Output the opening lines of the records exactly. End with the line that contains "The image size is (1194, 590).".

****************************************

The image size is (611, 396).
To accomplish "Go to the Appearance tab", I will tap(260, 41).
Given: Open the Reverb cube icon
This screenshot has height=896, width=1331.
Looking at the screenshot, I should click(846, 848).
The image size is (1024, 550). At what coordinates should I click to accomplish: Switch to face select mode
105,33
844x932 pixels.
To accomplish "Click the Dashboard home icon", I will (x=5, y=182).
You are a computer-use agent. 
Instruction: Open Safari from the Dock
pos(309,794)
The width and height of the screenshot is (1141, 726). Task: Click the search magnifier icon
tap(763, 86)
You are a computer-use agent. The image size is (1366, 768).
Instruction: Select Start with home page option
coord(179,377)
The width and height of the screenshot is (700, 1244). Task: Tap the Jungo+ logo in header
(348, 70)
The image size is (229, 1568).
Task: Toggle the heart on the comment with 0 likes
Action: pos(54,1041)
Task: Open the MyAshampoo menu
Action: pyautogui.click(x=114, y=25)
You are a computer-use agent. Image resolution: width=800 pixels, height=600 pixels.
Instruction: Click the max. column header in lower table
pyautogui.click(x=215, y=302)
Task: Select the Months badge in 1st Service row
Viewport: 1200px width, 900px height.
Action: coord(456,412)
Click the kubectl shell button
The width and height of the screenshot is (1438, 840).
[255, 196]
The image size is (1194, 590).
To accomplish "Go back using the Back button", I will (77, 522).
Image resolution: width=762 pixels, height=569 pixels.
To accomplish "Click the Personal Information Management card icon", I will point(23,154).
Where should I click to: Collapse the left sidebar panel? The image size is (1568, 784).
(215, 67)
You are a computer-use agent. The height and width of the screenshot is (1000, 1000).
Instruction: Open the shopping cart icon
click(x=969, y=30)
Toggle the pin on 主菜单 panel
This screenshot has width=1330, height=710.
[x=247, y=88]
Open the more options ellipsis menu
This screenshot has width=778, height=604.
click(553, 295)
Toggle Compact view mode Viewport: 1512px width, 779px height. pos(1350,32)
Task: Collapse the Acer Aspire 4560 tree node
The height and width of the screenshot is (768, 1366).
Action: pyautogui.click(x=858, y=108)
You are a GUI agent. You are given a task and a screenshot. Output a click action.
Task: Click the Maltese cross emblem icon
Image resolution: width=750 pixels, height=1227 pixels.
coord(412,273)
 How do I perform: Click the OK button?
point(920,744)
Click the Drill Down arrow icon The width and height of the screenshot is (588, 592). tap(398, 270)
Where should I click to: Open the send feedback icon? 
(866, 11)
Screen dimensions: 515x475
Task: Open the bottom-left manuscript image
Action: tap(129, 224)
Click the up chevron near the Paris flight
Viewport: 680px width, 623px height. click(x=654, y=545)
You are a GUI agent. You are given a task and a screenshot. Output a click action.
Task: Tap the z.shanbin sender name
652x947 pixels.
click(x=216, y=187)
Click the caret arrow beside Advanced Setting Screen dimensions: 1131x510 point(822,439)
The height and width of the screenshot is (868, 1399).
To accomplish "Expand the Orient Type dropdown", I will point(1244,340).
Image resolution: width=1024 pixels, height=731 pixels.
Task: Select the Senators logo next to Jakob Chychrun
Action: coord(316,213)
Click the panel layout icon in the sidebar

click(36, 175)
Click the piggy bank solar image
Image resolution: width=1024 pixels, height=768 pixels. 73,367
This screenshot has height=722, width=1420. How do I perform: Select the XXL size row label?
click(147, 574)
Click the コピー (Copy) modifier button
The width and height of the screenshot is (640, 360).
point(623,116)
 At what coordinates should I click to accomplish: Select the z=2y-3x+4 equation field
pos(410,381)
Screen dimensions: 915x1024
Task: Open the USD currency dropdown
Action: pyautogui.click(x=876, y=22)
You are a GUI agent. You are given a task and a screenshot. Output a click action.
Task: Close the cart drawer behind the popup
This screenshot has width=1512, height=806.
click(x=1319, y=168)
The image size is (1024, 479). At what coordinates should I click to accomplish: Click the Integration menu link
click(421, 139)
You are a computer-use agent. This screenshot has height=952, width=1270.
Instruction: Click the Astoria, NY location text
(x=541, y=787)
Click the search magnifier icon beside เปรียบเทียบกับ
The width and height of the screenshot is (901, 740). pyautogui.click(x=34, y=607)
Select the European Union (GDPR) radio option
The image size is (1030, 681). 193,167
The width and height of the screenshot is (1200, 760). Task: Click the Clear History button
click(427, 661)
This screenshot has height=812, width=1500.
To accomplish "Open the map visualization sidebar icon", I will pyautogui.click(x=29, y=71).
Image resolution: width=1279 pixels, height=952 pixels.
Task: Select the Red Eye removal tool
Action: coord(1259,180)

****************************************

## OUTPUT OF THE EXERCISE:
The image size is (611, 396).
To accomplish "Go to the Appearance tab", I will tap(260, 41).
Given: Open the Reverb cube icon
This screenshot has height=896, width=1331.
Looking at the screenshot, I should click(846, 848).
The image size is (1024, 550). At what coordinates should I click to accomplish: Switch to face select mode
105,33
844x932 pixels.
To accomplish "Click the Dashboard home icon", I will (x=5, y=182).
You are a computer-use agent. 
Instruction: Open Safari from the Dock
pos(309,794)
The width and height of the screenshot is (1141, 726). Task: Click the search magnifier icon
tap(763, 86)
You are a computer-use agent. The image size is (1366, 768).
Instruction: Select Start with home page option
coord(179,377)
The width and height of the screenshot is (700, 1244). Task: Tap the Jungo+ logo in header
(348, 70)
The image size is (229, 1568).
Task: Toggle the heart on the comment with 0 likes
Action: pos(54,1041)
Task: Open the MyAshampoo menu
Action: pyautogui.click(x=114, y=25)
You are a computer-use agent. Image resolution: width=800 pixels, height=600 pixels.
Instruction: Click the max. column header in lower table
pyautogui.click(x=215, y=302)
Task: Select the Months badge in 1st Service row
Viewport: 1200px width, 900px height.
Action: coord(456,412)
Click the kubectl shell button
The width and height of the screenshot is (1438, 840).
[255, 196]
The image size is (1194, 590).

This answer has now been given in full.